I never thought, though, that mom would go into surgery for a digestive complaint and die as a result.  I was there, after.  I saw the body.  It still seems like it didn't happen.  I still can't imagine not having my mom.

Saturday, we had a memorial party, which she'd told me ages ago she wanted.  It was a way for people to express their sorrow and condolences, and to remember her, and get some closure.  I'm not really feeling the closure right now.  I keep wanting to tell mom about what happened at the party.  I think of something funny and want to write to her (she never talked on the phone).  But she won't get my message, and she certainly won't respond.  She was supposed to be there forever.  Or at least until I got married again.  At least until I turned 50.  Or 40, for goodness sakes.  But no, she's gone.  She's really gone.
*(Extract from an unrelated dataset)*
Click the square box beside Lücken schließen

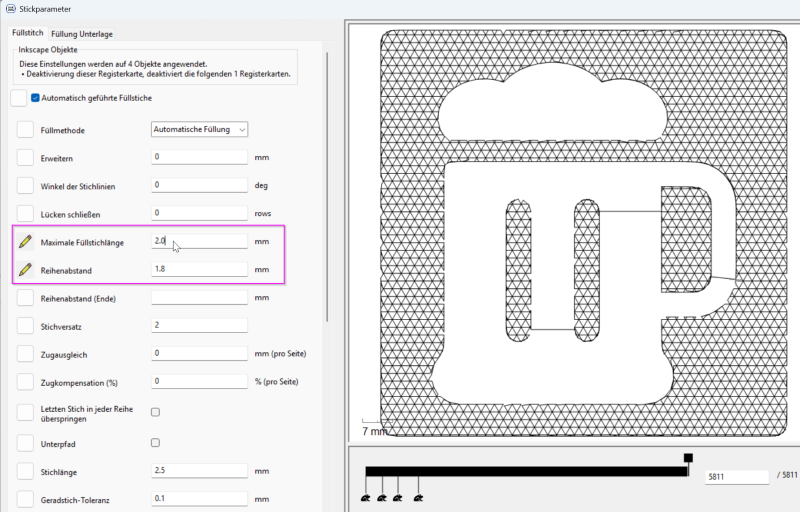[x=25, y=213]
Today I was trying to psych myself up for running, getting fit again, feeling better about myself.  I kept telling myself, don't end up like that.  It's a shame that mom's mistakes should be such a poignant message to me.  I'm already pretty sure that I'll be downgrading to the 5k at the Baltimore Running Festival this year.  Mom's death kind of derailed my training plans.  The weather hasn't helped either.  She'd probably say something rude to me about "giving up."  Because, you know, deciding it'd be better to try my best at a 5k than to keep pretending I'm going to be able to do 13.1 miles, is giving up.  I'd give anything to have her scold me and make me feel bad, just to hear her voice again.
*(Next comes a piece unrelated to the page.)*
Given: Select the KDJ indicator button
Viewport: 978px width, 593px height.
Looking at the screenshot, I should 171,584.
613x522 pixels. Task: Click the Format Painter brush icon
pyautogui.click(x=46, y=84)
SO, tonight I'm going to the gym.  I'm charging my ipod.  I'll do arc trainer and some weights and then go home and think about cleaning.  My poor house and garden have been terribly neglected after all this.  I think about stuff but am not nearly as productive as I had been.  I hope that in time it'll come back.  Til then, I have to force myself to do the most basic tasks.  You really never know what the death of a parent will be like until it happens to you.